▶ _Text segment_:
I would like to find out whether crimes are more likely to happen around subway stations. To do this, I will need a data set with the list of reported crimes in Boston and subway stop location data. Then, I will create a buffer around each subway stop and do a buffer spatial analysis. In this case, a buffer analysis is great because we can look for clusters around a station that tell us if the station is the source of those crimes.
Boston Crime Data 2022: https://data.boston.gov/dataset/crime-incident-reports-august-2015-to-date-source-new-system/resource/313e56df-6d77-49d2-9c49-ee411f10cf58
MBTA subway stop: https://mbta-massdot.opendata.arcgis.com/datasets/MassDOT::mbta-systemwide-gtfs-map/explore?layer=0&showTable=true
Here, we are importing libraries that we will need to do our spatial analysis.
# sf library to handle shp file and sf object
library(sf)
# dplyr library for data cleaning functions
library(dplyr)
# tmap library for map plot and projecting
library(tmap)
## Warning: package 'tmap' was built under R version 4.1.3
To keep our analysis simple, we are only focus crimes that happens on February 2022. Since the data set is taken place in 2022, We will filter out the data to include crime data happened on February. It is also an good idea to get rid of data that has no location, which appears Lat and Long as 0. In order to project it onto a map, we need to convert our filtered data into spatial data by using st_as_sf() function. Once that is done, we can plot the data as dots onto an interactive map.
# Setting our tmap to be interactive
tmap_mode("view")
## tmap mode set to interactive viewing
# Importing Boston Crime 2022 Data
crime <- read.csv("bostonCrime2022.csv")
# filter crime data that only happened on February
crimeFeb <- crime %>% filter(MONTH == 2) %>%
#filter out crimes that has no location
filter(Lat > 0)
# converting to sf data
crimeSF <- st_as_sf(crimeFeb, coords = c("Long", "Lat"), crs = "WGS84")
# Projecting crime data onto an interactive map
tm_shape(crimeSF) + tm_dots()

▶ _Objective_: In the Boston crime analysis above, turn the paragraph starting "I would like to find out" into a short list of its main points.

▶ _Given information_:
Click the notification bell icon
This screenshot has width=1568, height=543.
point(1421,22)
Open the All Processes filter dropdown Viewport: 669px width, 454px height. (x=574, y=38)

▶ _Problem solution_:
- Goal: find out whether crimes are more likely to happen around subway stations.
- Data needed: a list of reported crimes in Boston and subway stop locations.
- Method: create a buffer around each subway stop and run a buffer spatial analysis.
- Reason for this method: it can reveal clusters around a station that show whether the station is the source of those crimes.